On the trial it appeared that, before the commencement of the action, the defendant had transferred the property to a third person, in payment of a debt owing by him, and the plaintiff was non-suited, on the ground that the action could not be maintained, unless, at the time of the commencement thereof, the defendant had possession of the property; and the special term denied a motion for a new trial.' But, on the appeal to the general term, it was held, that the fact that, prior to the commencement of the action, the defendant had wrongfully parted with the possession, constituted no defence. Mr. Justice Hand, at the conclusion of his opinion in the case, says, But I prefer to put it upon the broad foundation that, as a *23general rule, the action will lie for any unlawful taking or detainer, although the defendant, before suit, has wrongfully parted with the possession.” In this I fully concur. A person who has wrongfully delivered the property of another to a third person, may be said yet to wrongfully detain it. By permitting him to set up as a defence the fact that he had thus parted with the possession, would be allowing him to take advantage of his own wrong. But when one is ready and willing, and has offered to deliver property to the owner, it cannot be said that he wrongfully detains it. The object of the actions of trespass and trover, prior to the Code, was, and of the corresponding actions since the Code is, the recovery of pecuniary damages, and not of property in specie. •

The object of this action is the recovery of the property in specie; and if, before suit brought, the defendant unconditionally offers to restore the property, the object is already attained, and the suit is wholly unnecessary. Such offer is equivalent to a tender before suit brought. It is true, that in such actions damages, are recovered for the wrongful detention—but such damages are merely incidents to the action. To entitle the plaintiff to the possession of the property pendente lite, he is required to make an affidavit, setting forth, in the present tense, “ that the property is wrongfully detained by the defendant.” (Code, § 207.)

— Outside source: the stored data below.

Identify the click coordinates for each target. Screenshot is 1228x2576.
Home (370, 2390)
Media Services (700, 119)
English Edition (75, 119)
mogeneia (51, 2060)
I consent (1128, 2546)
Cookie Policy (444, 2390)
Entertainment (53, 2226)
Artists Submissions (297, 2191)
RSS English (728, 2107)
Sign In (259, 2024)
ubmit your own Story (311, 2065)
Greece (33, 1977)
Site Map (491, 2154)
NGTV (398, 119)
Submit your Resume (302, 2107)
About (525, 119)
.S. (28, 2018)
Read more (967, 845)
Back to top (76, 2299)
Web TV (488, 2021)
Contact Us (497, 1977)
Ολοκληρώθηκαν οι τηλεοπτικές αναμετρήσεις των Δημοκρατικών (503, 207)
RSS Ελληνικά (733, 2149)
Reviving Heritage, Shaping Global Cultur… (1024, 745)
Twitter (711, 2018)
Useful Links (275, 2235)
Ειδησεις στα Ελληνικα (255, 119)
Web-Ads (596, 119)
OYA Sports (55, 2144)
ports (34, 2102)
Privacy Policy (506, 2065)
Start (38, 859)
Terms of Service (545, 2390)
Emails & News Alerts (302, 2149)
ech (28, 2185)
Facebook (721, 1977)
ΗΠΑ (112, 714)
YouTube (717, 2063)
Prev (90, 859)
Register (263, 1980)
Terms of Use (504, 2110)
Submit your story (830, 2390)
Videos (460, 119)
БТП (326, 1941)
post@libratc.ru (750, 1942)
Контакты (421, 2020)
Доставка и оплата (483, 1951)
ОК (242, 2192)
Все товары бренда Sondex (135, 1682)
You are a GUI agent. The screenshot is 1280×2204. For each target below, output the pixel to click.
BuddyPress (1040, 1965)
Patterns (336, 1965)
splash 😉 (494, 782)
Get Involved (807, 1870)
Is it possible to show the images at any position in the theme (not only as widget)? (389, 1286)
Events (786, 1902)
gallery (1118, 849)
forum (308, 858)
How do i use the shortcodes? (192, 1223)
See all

As suggested above, the property in this case was no longer wrongfully detained, after an unconditional offer to deliver it to the plaintiffs. Had they taken the property when it was offered, they yet could have recovered the damages sustained, if any, by reason of the refusal to deliver it when demanded, by an action corresponding with the former action of trover; or, as it is denominated by the Code, (§ 167,) an action for injury to property. (See Hanmer agt. Wilsey, above cited, and Murray agt. Burling, 10 Johns. 172.)

Admitting that in such an action the plaintiffs could, under the circumstances of this case, have recovered the value of the property, that is no answer to the position here taken; as the bringing of such an action would have determined their elec*24tion to recover the value rather than the property itself—and an offer of the property would have been no answer to the action. By bringing this action, the plaintiffs have shown their election to take the property itself, and not its value; and as before suit brought the property was tendered, there was no cause for bringing it.

I think the motion for a new trial should be denied.